On 01.10.2012 16:56, Sven Van Caekenberghe wrote:
On 01 Oct 2012, at 16:33, Henrik Sperre Johansen <[email protected]> 
wrote:

On 01.10.2012 14:43, Sven Van Caekenberghe wrote:
On 01 Oct 2012, at 14:01, Henrik Sperre Johansen <[email protected]> 
wrote:

Endianness in header depends on the platform the image was saved on.
Which for all practical purposes, means little-endian these days.
How can an image be cross-platform, but the header not ?

IIRC, because the VM checks which endianness the header is written in (by 
comparing to known image formats in big and little-endian format), and then 
triggering a swap of all pointers/variableWord objects when loading the image 
on a differing platform.
Thanks for the answer, I suspected something like that.

But that means that the image format on disk, being binary, is native only to 
one endianess and not the other,
Yes
making startup or saving a image faster/slower depending on whether the 
conversion needs to be done, right ? Or is this automagically fixed with the 
first save ?

Swapping happens at startup, so penalty is only when loading a big-endian image on little-endian platform or vice versa. Without saving, that happens every time, it is not automatically saved if a conversion takes place when loading.

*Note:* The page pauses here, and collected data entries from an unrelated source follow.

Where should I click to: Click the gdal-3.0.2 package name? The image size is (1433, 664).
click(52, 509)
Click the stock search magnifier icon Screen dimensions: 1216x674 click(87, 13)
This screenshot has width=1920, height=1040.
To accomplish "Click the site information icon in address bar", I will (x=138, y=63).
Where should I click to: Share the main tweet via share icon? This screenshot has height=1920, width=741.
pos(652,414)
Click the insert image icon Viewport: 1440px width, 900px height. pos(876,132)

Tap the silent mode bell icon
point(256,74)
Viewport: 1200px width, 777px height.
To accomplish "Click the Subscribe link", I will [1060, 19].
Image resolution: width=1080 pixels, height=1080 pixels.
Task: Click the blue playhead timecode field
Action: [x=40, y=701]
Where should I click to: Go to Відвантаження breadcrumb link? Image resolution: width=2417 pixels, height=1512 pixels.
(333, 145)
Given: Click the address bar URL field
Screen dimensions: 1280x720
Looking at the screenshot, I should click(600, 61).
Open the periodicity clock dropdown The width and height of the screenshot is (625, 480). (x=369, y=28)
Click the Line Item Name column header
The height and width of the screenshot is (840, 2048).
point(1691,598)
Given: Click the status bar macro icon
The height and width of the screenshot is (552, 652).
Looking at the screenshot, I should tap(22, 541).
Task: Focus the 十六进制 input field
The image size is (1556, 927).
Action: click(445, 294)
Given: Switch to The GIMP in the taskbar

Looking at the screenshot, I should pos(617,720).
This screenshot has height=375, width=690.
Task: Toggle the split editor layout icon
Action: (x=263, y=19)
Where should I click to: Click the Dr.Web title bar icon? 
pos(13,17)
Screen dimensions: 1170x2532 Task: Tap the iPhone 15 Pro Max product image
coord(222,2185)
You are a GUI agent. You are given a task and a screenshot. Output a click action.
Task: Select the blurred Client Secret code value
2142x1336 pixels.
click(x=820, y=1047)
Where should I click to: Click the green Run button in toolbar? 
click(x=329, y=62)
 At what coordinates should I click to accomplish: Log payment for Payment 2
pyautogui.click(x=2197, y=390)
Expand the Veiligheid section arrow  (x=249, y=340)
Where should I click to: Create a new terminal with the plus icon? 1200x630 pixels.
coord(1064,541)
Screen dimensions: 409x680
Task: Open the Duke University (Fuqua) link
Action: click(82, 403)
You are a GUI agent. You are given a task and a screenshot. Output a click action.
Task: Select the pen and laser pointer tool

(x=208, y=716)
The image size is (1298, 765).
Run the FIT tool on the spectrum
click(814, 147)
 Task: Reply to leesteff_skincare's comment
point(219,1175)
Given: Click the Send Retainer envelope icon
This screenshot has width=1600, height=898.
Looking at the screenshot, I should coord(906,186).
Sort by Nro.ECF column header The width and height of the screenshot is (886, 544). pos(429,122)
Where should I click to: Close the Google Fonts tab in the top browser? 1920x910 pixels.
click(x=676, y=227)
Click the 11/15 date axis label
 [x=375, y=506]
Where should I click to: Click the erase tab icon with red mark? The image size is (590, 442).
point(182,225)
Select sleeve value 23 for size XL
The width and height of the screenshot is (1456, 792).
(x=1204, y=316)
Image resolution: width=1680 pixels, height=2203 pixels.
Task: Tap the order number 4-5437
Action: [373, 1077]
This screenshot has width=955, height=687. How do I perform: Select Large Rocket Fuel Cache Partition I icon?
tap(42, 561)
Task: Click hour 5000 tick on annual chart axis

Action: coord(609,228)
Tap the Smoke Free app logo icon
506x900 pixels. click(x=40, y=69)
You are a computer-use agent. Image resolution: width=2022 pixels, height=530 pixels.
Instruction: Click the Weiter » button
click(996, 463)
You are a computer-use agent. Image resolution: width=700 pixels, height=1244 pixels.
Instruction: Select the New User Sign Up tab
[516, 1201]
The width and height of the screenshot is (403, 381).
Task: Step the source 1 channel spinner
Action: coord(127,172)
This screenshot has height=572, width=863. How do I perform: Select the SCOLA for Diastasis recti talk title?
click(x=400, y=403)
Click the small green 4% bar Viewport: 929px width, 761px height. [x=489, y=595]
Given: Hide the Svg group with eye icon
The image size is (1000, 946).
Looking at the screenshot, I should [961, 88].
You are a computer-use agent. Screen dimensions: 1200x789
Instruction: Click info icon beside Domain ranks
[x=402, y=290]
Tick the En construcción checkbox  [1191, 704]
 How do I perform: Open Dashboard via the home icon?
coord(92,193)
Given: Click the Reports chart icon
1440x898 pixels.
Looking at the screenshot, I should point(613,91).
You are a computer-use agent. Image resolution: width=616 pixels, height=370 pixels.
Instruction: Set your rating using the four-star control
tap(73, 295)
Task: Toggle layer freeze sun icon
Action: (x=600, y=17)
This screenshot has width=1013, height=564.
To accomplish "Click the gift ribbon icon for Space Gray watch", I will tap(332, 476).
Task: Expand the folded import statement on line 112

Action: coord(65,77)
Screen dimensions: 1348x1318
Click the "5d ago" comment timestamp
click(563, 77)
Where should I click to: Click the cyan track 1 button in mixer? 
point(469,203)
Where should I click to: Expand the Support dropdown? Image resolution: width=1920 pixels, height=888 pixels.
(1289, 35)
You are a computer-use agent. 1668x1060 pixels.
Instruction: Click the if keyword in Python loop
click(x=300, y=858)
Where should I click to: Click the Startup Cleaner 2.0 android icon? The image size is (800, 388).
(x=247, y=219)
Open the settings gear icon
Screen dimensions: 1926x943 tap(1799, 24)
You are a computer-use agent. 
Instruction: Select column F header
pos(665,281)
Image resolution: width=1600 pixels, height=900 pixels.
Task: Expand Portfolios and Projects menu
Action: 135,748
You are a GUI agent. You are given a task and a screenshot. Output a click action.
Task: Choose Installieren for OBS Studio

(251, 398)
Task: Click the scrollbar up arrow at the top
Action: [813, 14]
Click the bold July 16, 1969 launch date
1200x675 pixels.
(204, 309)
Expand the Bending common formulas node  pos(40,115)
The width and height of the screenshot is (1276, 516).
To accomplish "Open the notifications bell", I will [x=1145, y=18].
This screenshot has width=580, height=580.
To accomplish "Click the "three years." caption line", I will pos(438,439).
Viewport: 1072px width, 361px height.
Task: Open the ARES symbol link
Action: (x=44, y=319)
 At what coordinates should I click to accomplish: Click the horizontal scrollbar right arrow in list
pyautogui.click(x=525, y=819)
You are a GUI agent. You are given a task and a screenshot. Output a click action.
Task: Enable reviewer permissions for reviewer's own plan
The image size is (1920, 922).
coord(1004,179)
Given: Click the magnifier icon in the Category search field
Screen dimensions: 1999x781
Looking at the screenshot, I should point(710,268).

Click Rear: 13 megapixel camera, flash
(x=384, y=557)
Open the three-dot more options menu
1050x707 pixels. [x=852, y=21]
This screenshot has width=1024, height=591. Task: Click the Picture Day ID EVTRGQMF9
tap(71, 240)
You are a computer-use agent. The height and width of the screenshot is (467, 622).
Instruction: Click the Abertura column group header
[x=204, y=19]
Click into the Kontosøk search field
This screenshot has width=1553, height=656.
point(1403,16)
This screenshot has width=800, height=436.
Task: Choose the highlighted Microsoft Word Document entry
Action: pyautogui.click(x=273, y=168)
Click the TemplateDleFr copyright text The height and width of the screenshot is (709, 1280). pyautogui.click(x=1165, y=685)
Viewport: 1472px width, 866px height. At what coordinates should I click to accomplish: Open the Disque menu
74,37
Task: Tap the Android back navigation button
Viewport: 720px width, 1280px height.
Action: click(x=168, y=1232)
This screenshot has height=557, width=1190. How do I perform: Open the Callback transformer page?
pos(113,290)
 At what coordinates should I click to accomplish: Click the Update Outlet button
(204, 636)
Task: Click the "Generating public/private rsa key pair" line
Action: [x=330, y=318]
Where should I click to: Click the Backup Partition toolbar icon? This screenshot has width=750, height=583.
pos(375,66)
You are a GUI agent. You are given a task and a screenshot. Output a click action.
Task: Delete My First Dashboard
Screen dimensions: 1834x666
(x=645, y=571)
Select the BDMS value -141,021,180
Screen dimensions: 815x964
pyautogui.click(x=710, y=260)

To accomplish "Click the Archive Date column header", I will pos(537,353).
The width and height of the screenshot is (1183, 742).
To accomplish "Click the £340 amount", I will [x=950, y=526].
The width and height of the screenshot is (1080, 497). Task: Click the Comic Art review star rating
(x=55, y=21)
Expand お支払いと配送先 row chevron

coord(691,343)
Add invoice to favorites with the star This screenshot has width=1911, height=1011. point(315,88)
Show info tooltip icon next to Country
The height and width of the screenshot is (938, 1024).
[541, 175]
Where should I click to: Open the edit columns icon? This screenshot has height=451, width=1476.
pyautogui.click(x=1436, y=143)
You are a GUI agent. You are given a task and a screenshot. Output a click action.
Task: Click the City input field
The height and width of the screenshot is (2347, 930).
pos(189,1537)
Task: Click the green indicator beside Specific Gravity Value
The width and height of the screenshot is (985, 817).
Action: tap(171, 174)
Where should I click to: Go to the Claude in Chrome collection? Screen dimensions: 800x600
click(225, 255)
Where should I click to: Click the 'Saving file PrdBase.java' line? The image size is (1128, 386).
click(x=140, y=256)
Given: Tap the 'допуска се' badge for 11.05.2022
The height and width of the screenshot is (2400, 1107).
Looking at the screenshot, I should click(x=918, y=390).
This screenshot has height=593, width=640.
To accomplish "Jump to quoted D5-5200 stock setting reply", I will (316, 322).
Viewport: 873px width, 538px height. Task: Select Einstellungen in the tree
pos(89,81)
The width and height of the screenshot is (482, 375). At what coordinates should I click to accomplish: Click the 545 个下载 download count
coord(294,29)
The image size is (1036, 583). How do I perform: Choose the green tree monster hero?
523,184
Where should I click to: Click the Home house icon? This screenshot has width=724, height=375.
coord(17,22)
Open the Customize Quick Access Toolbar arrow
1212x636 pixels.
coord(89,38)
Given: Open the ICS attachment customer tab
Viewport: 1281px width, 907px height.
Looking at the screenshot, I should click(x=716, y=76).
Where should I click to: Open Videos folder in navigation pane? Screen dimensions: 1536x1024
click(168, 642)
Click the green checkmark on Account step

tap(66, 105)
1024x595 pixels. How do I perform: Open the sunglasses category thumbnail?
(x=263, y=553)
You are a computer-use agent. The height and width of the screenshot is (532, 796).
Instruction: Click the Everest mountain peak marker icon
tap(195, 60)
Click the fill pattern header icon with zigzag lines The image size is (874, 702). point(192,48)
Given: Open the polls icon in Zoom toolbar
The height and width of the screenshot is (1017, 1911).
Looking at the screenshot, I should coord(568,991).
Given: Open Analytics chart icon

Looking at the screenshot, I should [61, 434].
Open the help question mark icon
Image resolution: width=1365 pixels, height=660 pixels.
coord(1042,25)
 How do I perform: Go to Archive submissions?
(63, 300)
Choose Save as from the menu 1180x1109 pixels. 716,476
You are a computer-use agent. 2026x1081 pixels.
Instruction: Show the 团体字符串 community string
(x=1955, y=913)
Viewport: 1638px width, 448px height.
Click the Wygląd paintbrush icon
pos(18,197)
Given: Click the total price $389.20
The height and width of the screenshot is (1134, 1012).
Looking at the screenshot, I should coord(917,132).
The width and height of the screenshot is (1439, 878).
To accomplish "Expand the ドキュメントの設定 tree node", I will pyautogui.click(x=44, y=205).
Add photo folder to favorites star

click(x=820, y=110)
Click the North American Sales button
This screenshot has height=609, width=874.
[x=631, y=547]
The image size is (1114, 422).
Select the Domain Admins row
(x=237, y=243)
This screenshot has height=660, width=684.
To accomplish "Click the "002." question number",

When saving, it saves in the platform endianness (which is the same as is in memory), and incur no extra penalty.

Incidentally, that's the same approach I suggested Mariano use in fuel.
IMHO, it really is most optimal approach when platform endianness changes are rare, and the penalty can easily be avoided by simply saving the image on the platform it is intended to be used.